* **WHAT IS NEEDED**
Every entry is to be restated exactly; pictures are not part of the copy.
─── MATERIAL PROVIDED
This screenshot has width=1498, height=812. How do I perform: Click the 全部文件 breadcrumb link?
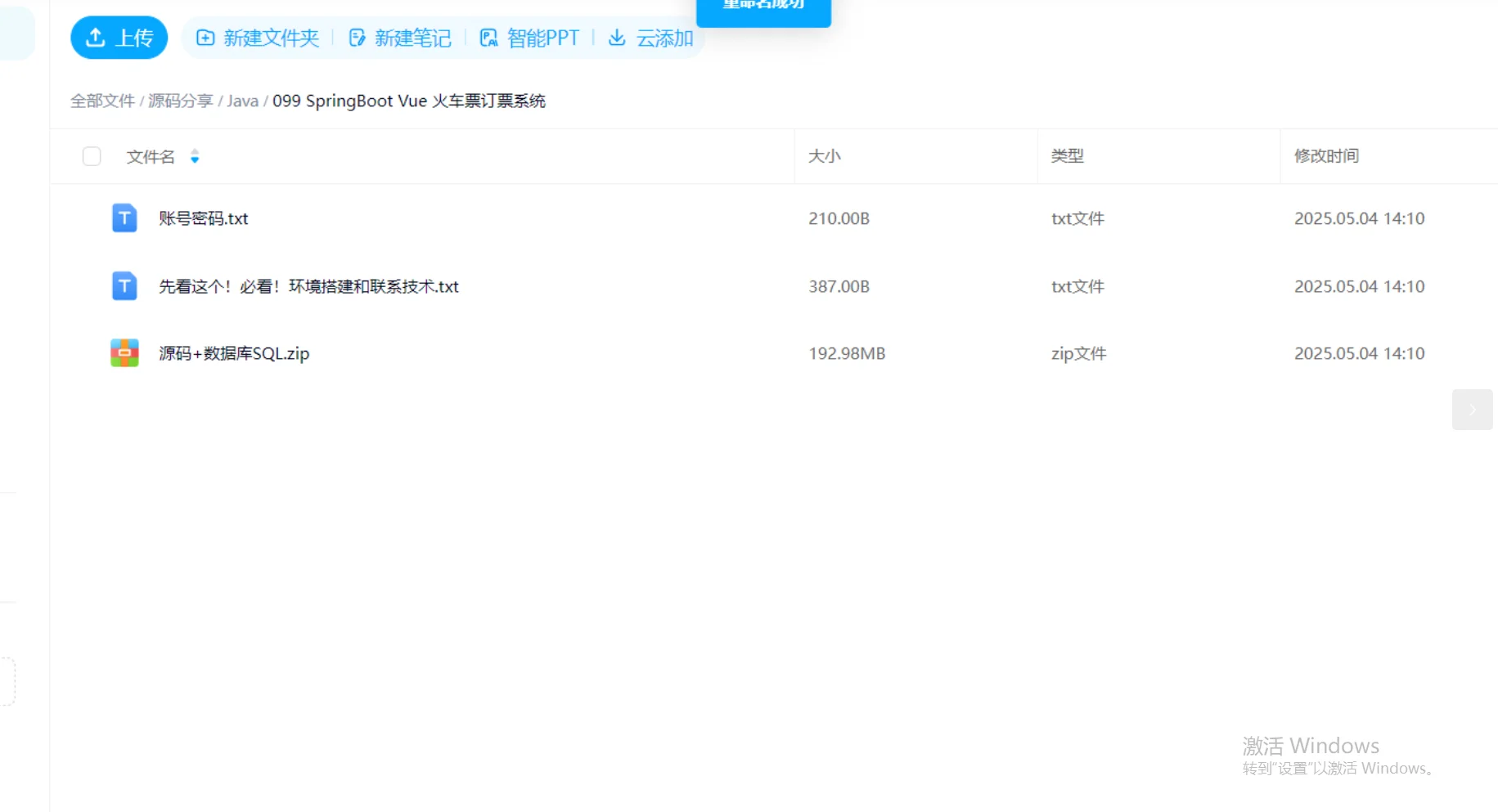click(x=102, y=101)
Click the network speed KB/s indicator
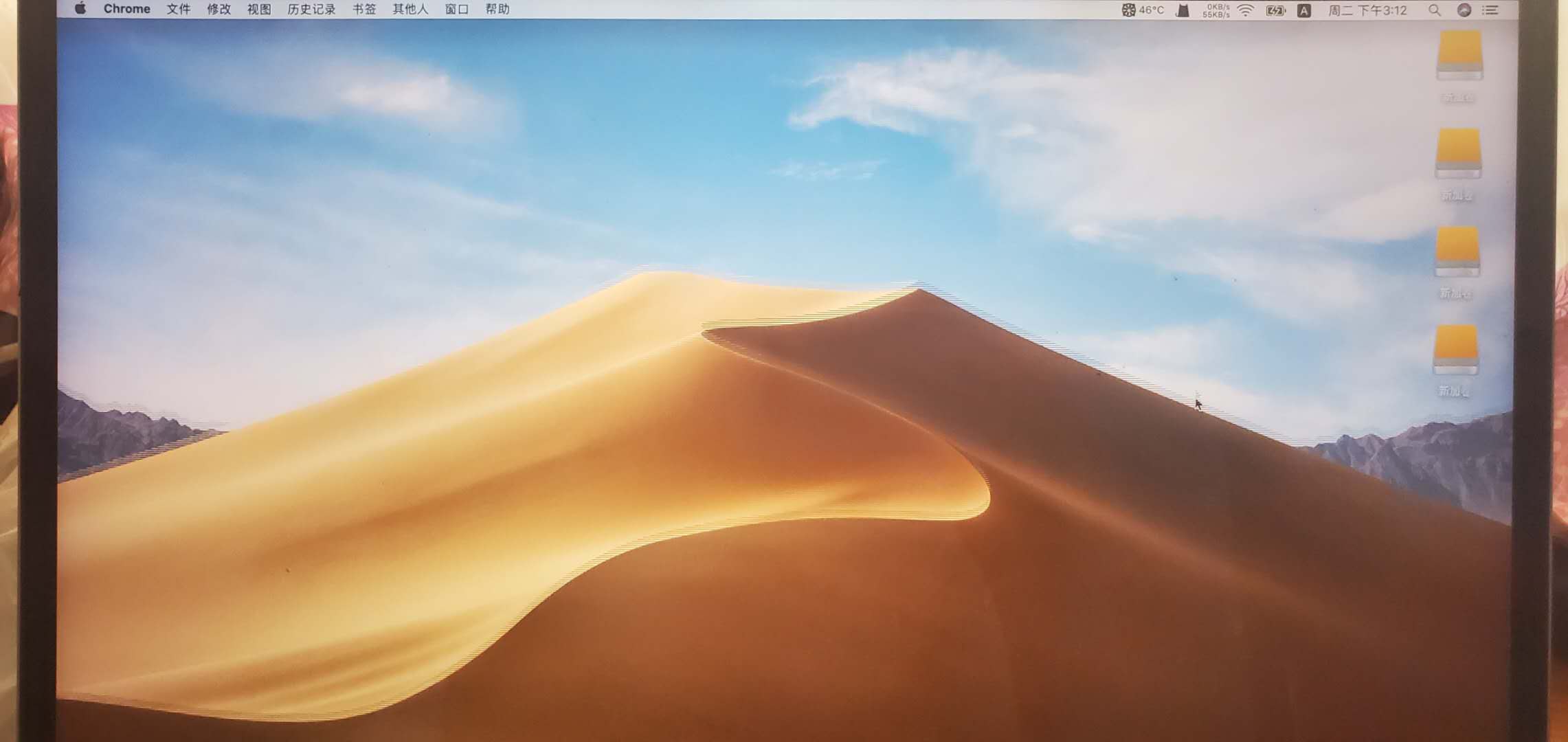This screenshot has width=1568, height=742. [1216, 10]
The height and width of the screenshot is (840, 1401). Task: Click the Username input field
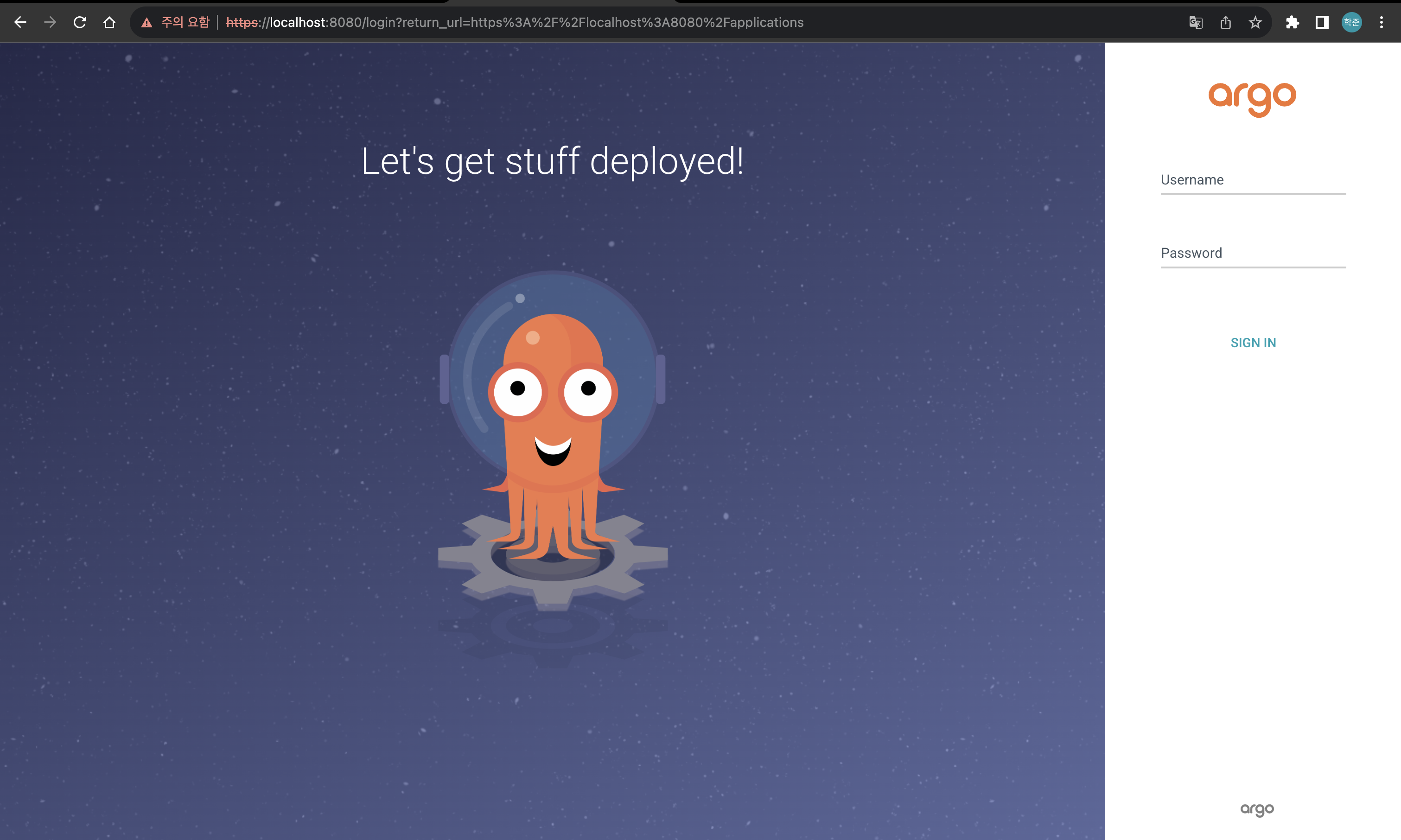click(x=1253, y=181)
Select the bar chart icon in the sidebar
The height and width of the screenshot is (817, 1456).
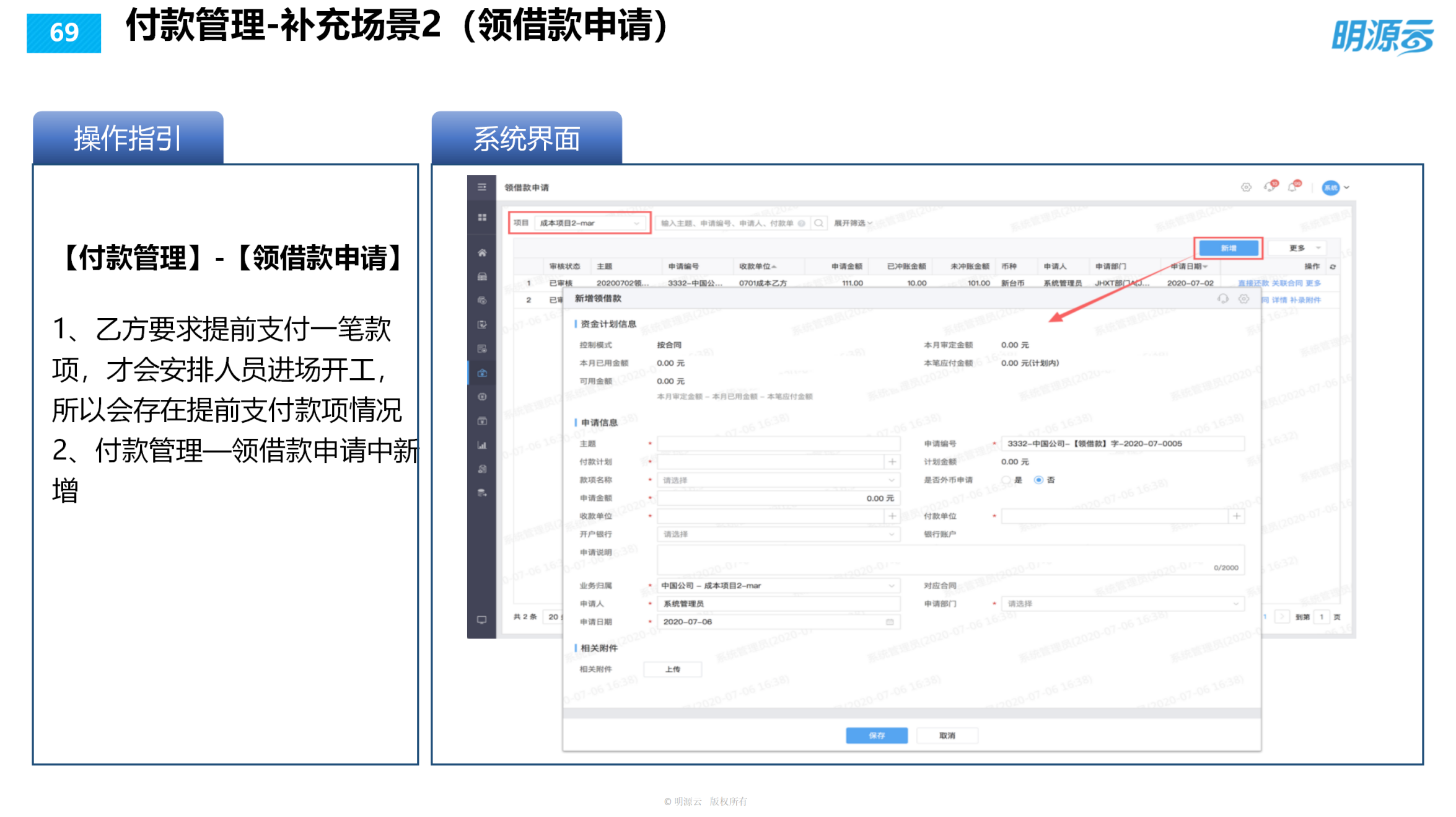click(x=482, y=445)
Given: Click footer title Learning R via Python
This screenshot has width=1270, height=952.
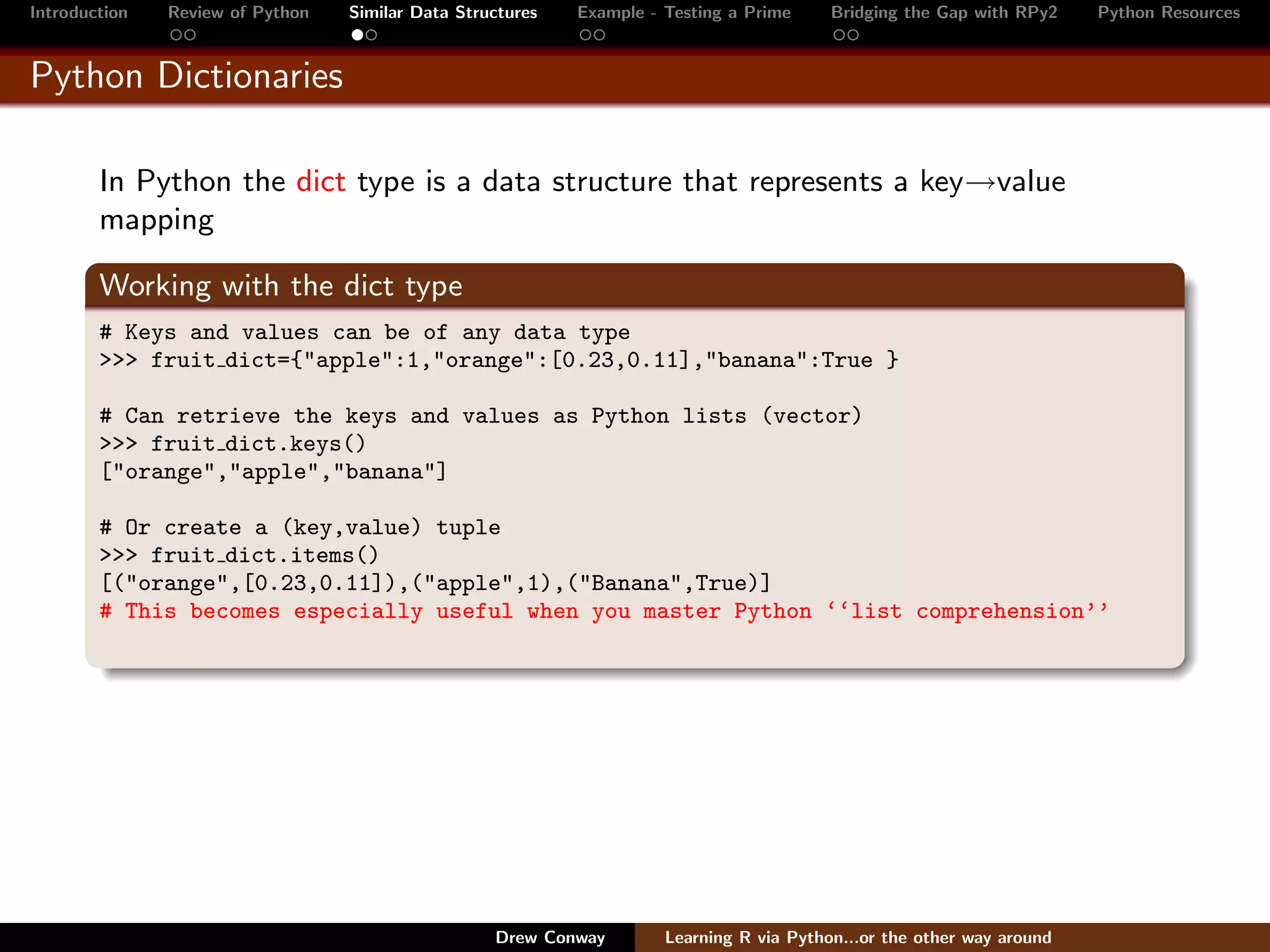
──────
* **PROBLEM SOLUTION**
This screenshot has width=1498, height=812. How do I perform: Click the 全部文件 breadcrumb link?
click(x=102, y=101)
Click the network speed KB/s indicator
This screenshot has width=1568, height=742. [1216, 10]
The height and width of the screenshot is (840, 1401). Task: Click the Username input field
click(x=1253, y=181)
Select the bar chart icon in the sidebar
The height and width of the screenshot is (817, 1456).
click(x=482, y=445)
Given: Click footer title Learning R via Python
This screenshot has width=1270, height=952.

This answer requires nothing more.